A conversation about overused muscles wouldn’t be complete if we failed to chat about the glutes. The glutes consist of a group of four muscles: gluteus minimus, gluteus medius, gluteus maximus, and a tiny, often forgotten, muscle known as the piriformis. Each one has their own job to do.

The piriformis assists with rotating the hip and external rotation, minimus assists with hip extensions, and medius is for balancing. Maximus, which is one of the strongest muscles in our body, is all about extension and hip movement. These four muscles are a part of almost every movement, while also being the stabilizers for our pelvis. They are working all the time, whether you’re sitting, standing, or moving, your glutes are in action. The truth is that our muscles won’t balance if the glutes aren’t fired first. In fact, a lot of hamstring issues are a direct result from the improper firing of the glutes, and almost all pelvic floor issues can be attributed back to our rear.
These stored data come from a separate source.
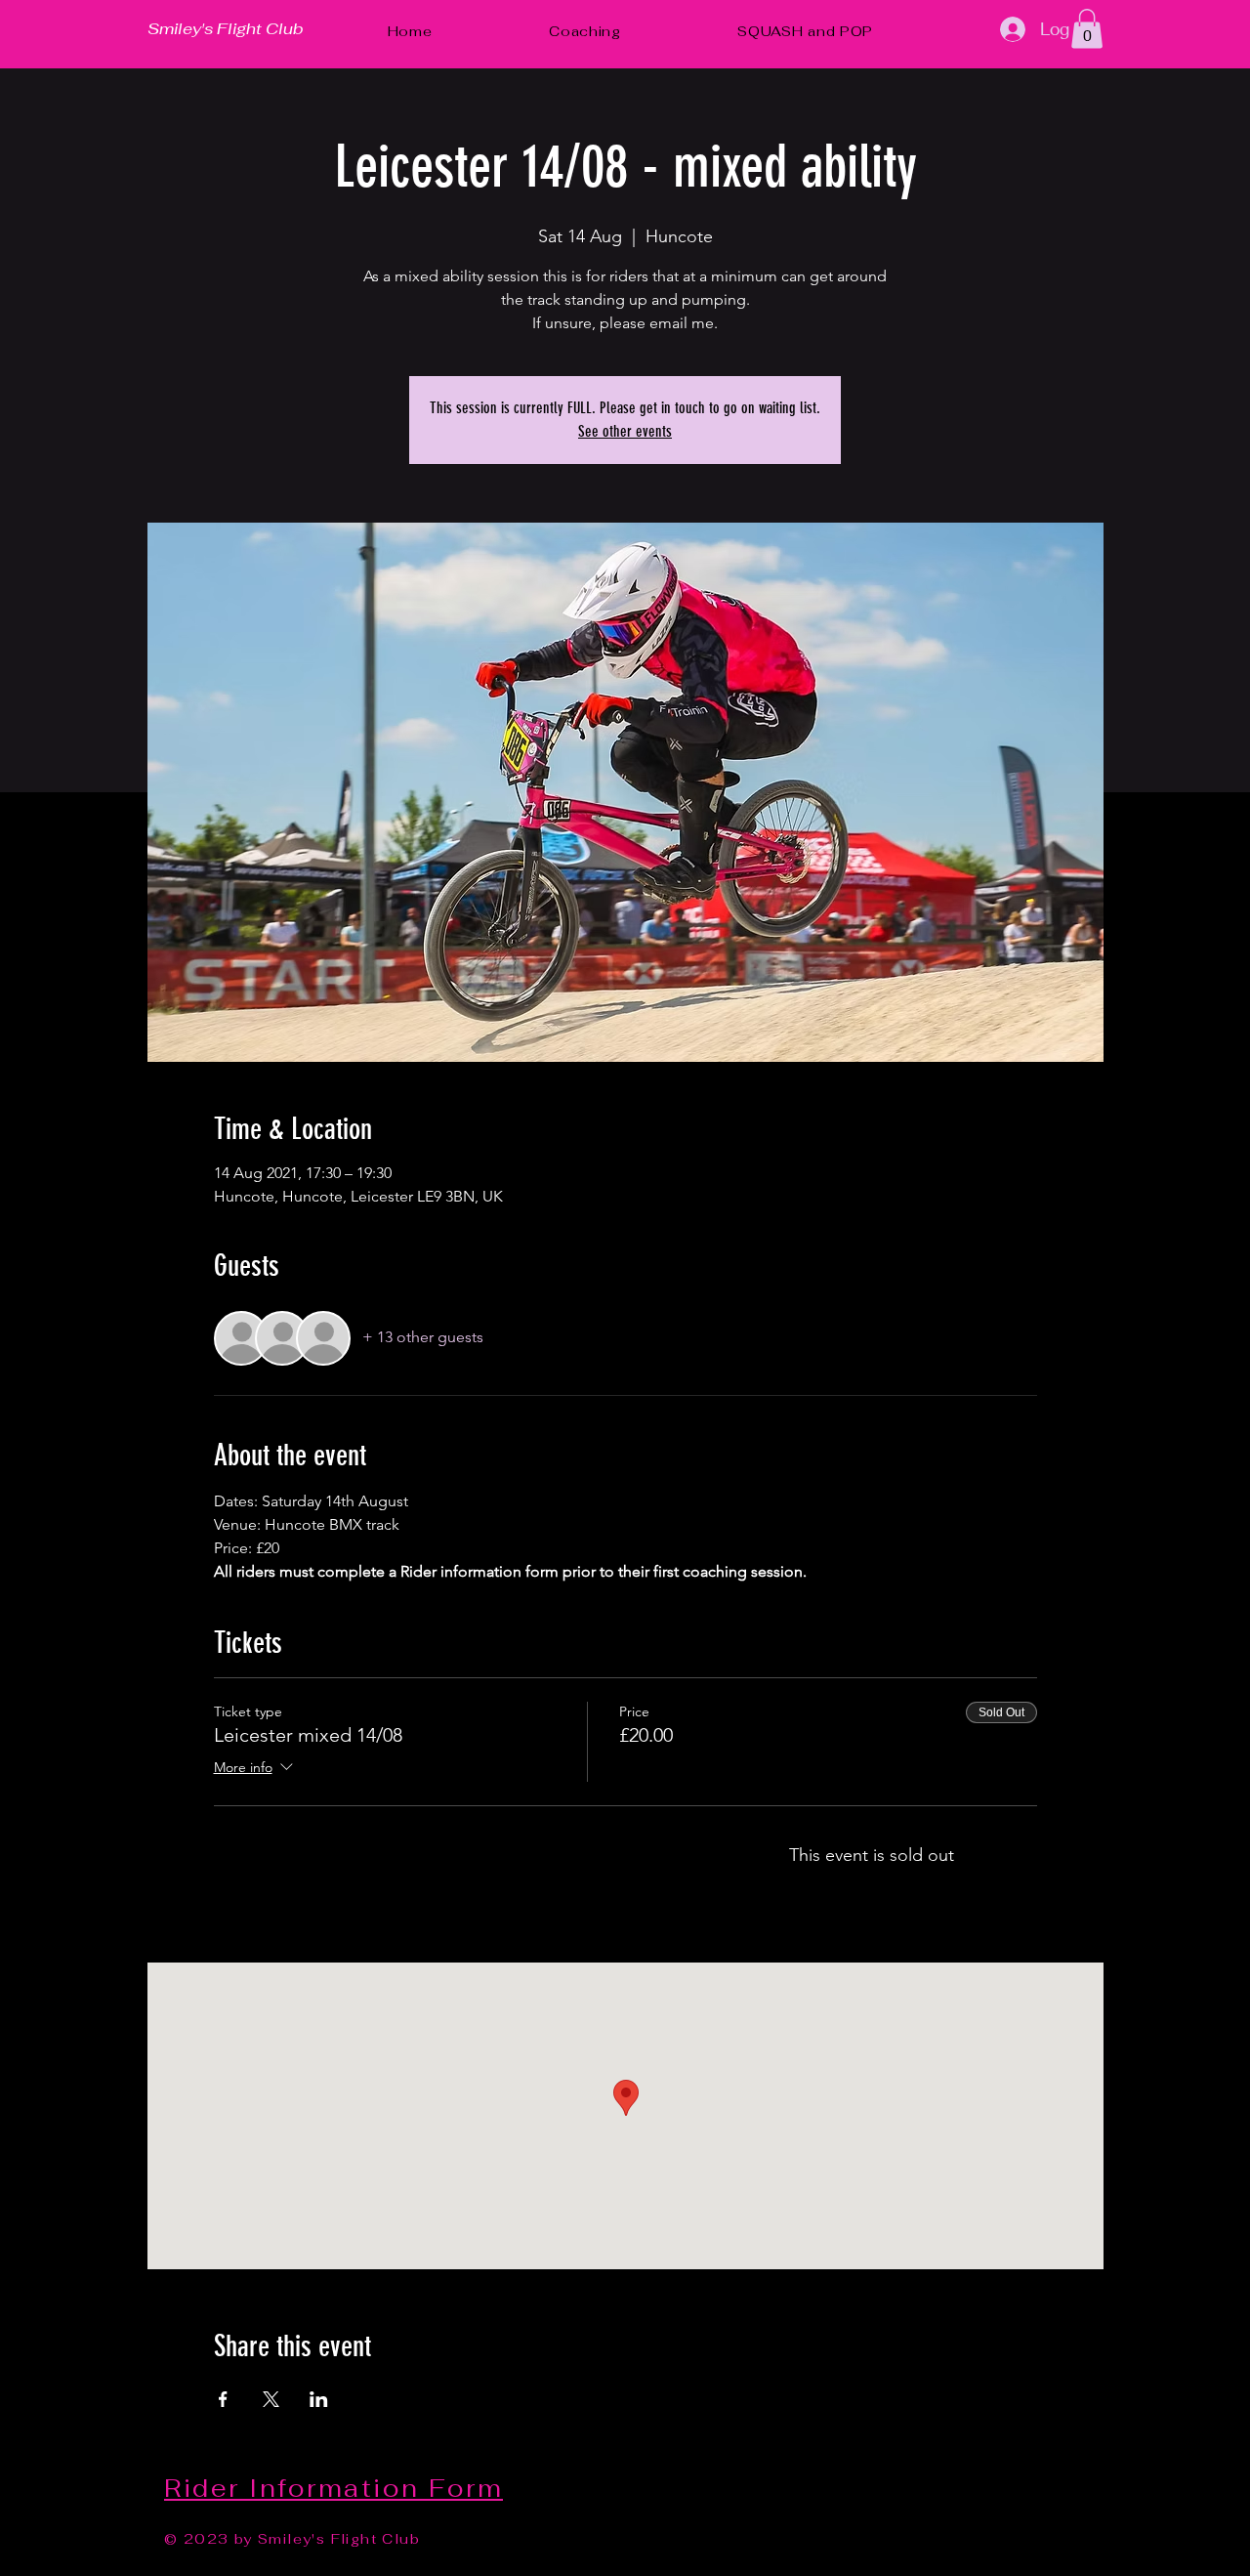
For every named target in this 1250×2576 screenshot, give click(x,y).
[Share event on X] (271, 2399)
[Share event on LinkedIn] (319, 2399)
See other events (625, 431)
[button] (1087, 29)
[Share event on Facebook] (223, 2399)
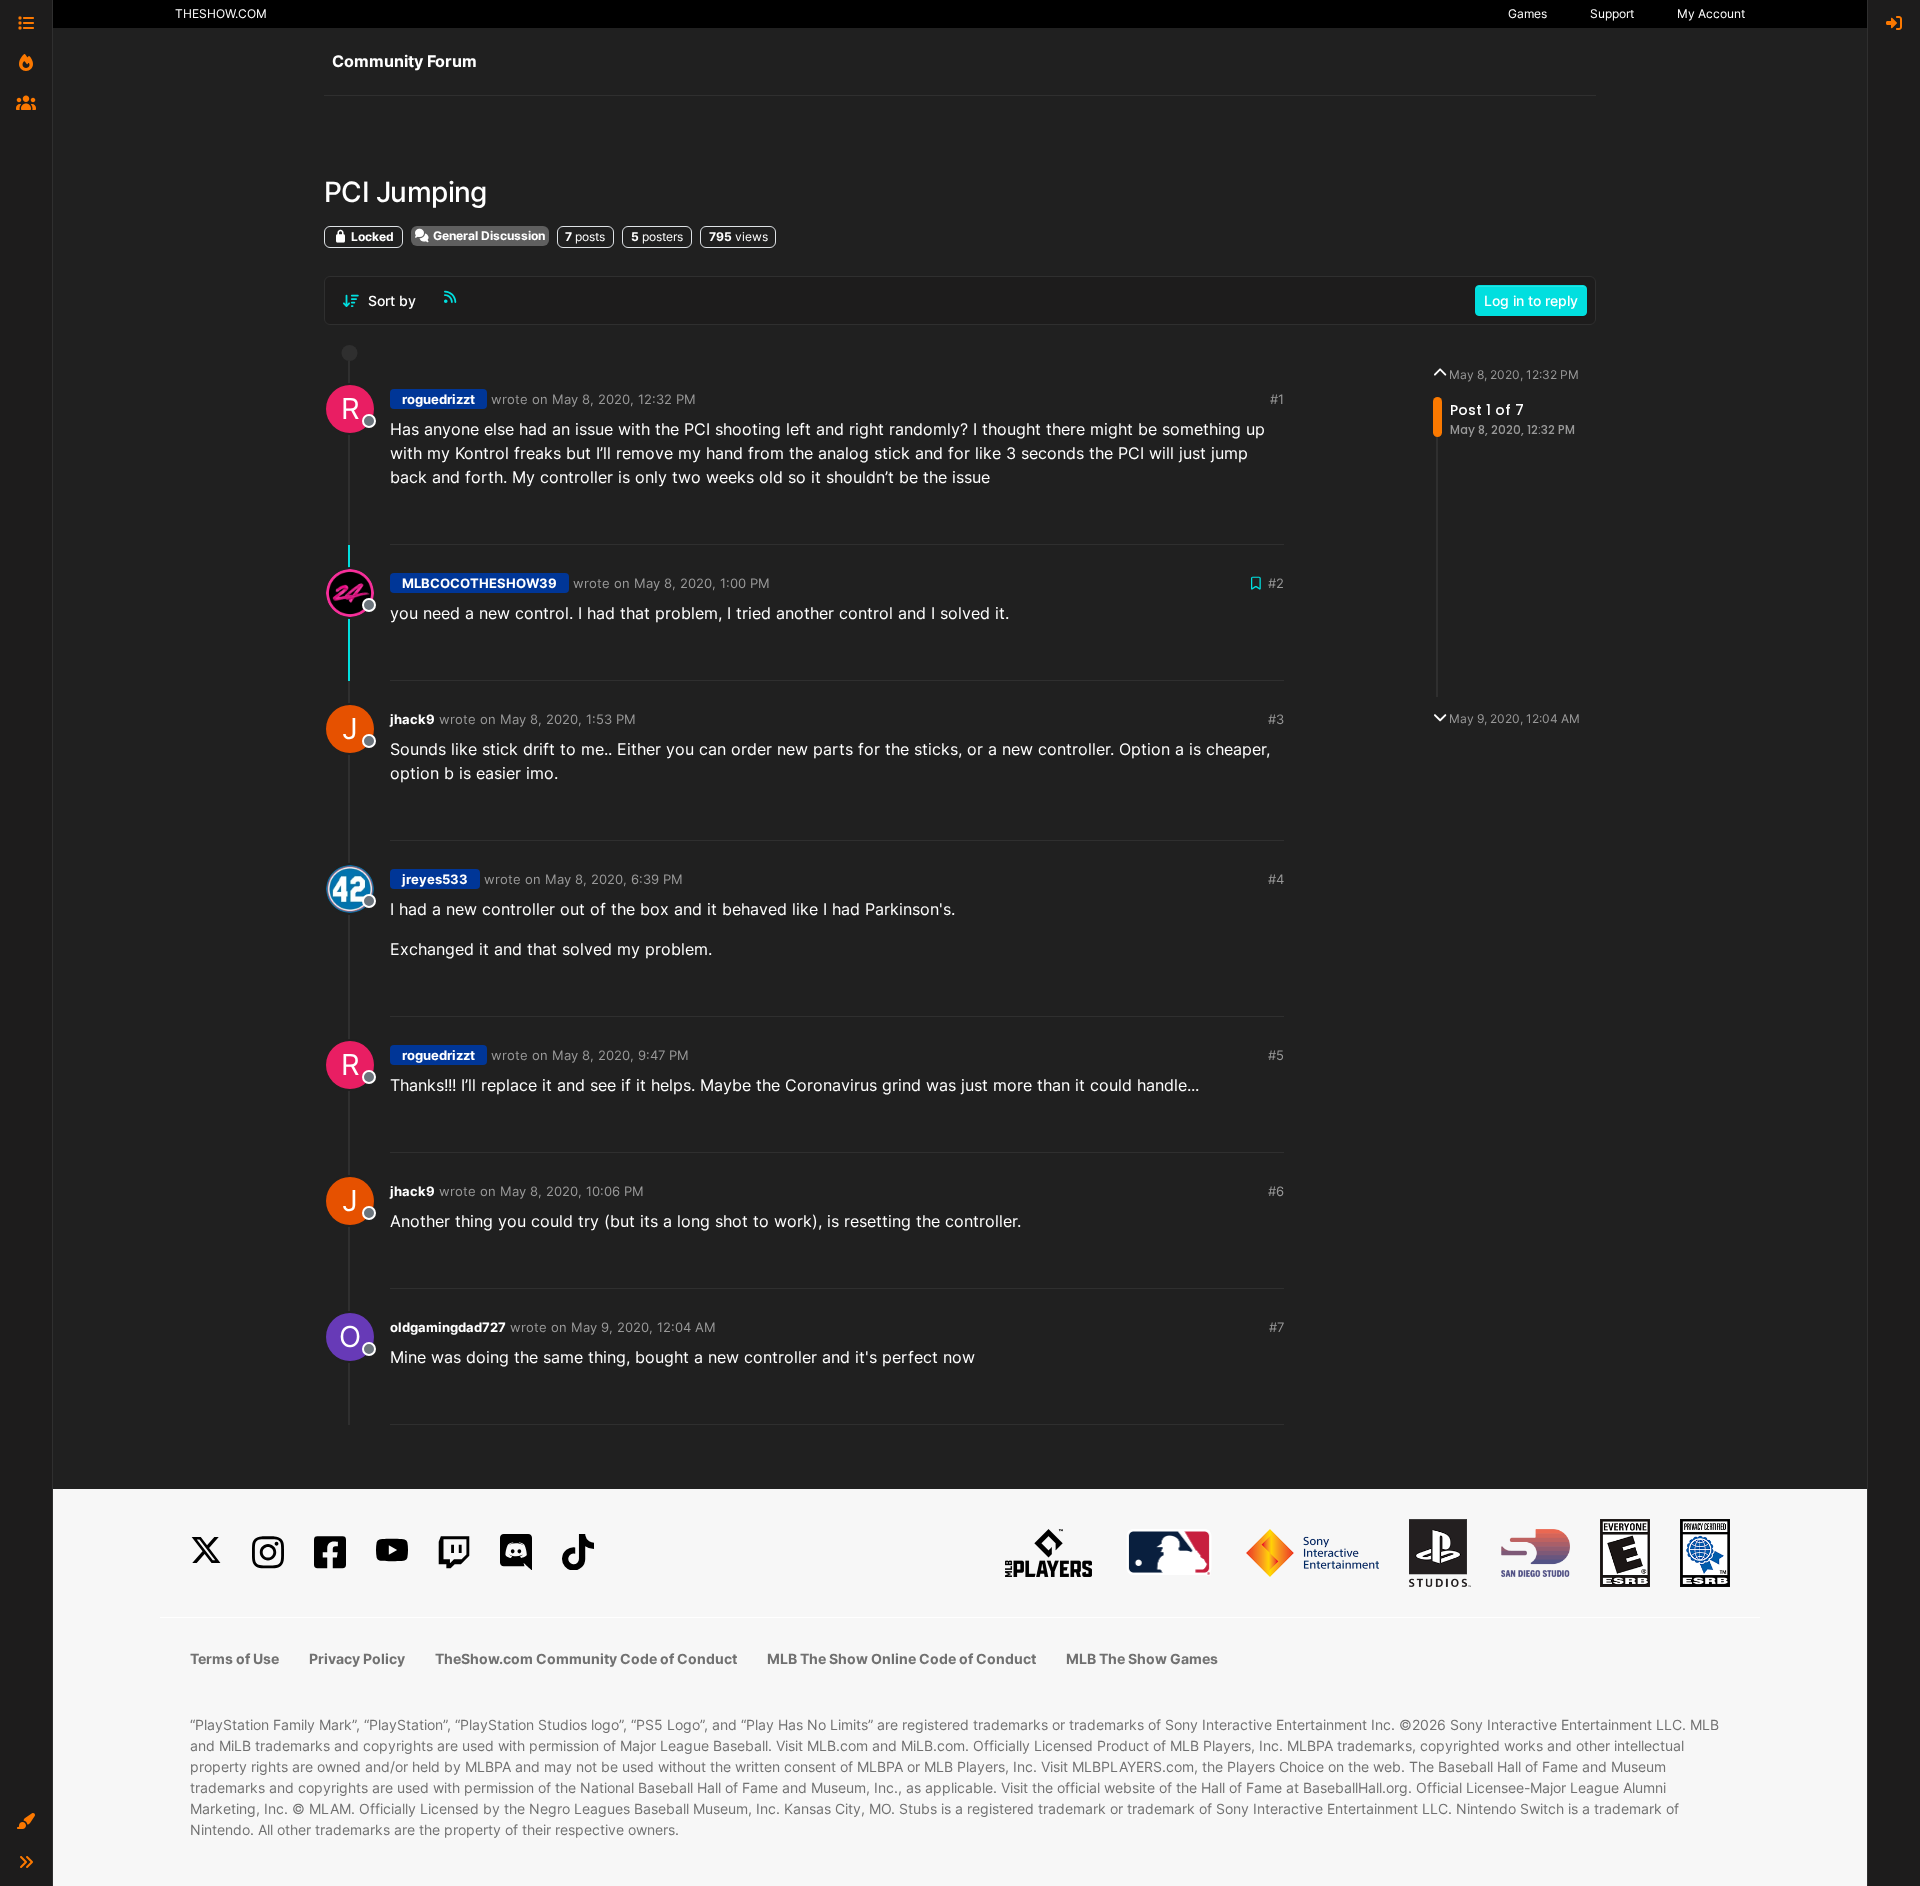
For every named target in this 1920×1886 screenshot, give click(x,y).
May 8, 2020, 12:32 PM (624, 399)
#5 (1276, 1055)
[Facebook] (330, 1552)
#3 (1276, 719)
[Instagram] (268, 1552)
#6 (1276, 1191)
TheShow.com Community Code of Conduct (586, 1658)
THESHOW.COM (221, 13)
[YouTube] (392, 1552)
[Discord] (516, 1552)
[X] (206, 1552)
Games (1527, 13)
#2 (1276, 583)
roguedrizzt (438, 399)
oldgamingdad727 (448, 1327)
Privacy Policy (357, 1658)
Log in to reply (1531, 300)
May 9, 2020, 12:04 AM (643, 1327)
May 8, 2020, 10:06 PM (572, 1191)
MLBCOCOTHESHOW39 (479, 583)
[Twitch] (454, 1552)
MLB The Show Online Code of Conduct (901, 1658)
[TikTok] (578, 1552)
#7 (1276, 1327)
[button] (26, 1822)
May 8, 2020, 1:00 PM (702, 583)
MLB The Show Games (1142, 1658)
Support (1612, 13)
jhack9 (412, 719)
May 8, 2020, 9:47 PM (620, 1055)
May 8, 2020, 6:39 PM (614, 879)
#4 (1276, 879)
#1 (1277, 399)
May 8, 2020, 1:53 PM (568, 719)
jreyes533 (435, 879)
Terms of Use (234, 1658)
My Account (1711, 13)
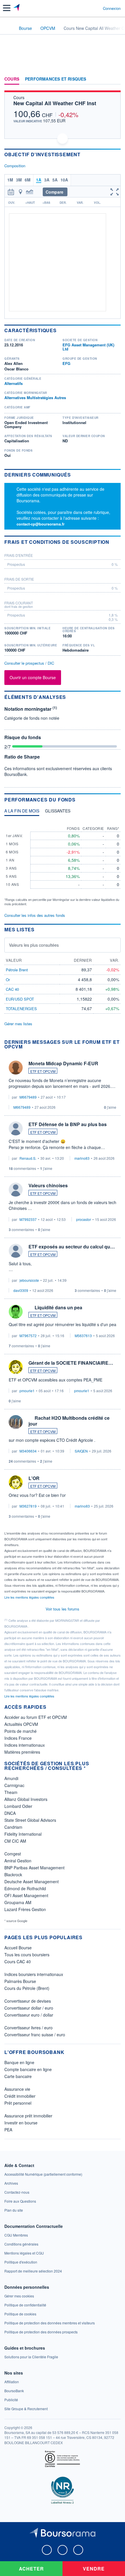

So, give your glutes some love with these wonderful relaxation poses.

Relaxation Pose No 1: Seated Forward Fold Crossed Legged

Release the glutes muscles simply by sitting cross-legged and folding forward. Place your hands down to the floor, and let the tension go.

Relaxation Pose No 2: Rich, Deep Squat (Mala)

Place your feet slightly wider than a hip-width apart and bend your knees, slowly moving into a squat until hips are just a few inches off the floor. Stay in this position and enjoy this gentle release.

Give Yourself a Break

With the push to perform, it can be hard to give these three core muscle groups a long overdue break. However; if these foundational muscle groups only experience tension then, over time, stress is created, making you prone to injury. There needs to be a balance. These moments of downtime will provide these muscle groups the opportunity to relax and regenerate, decreasing the risk of injury while helping to increase your overall performance.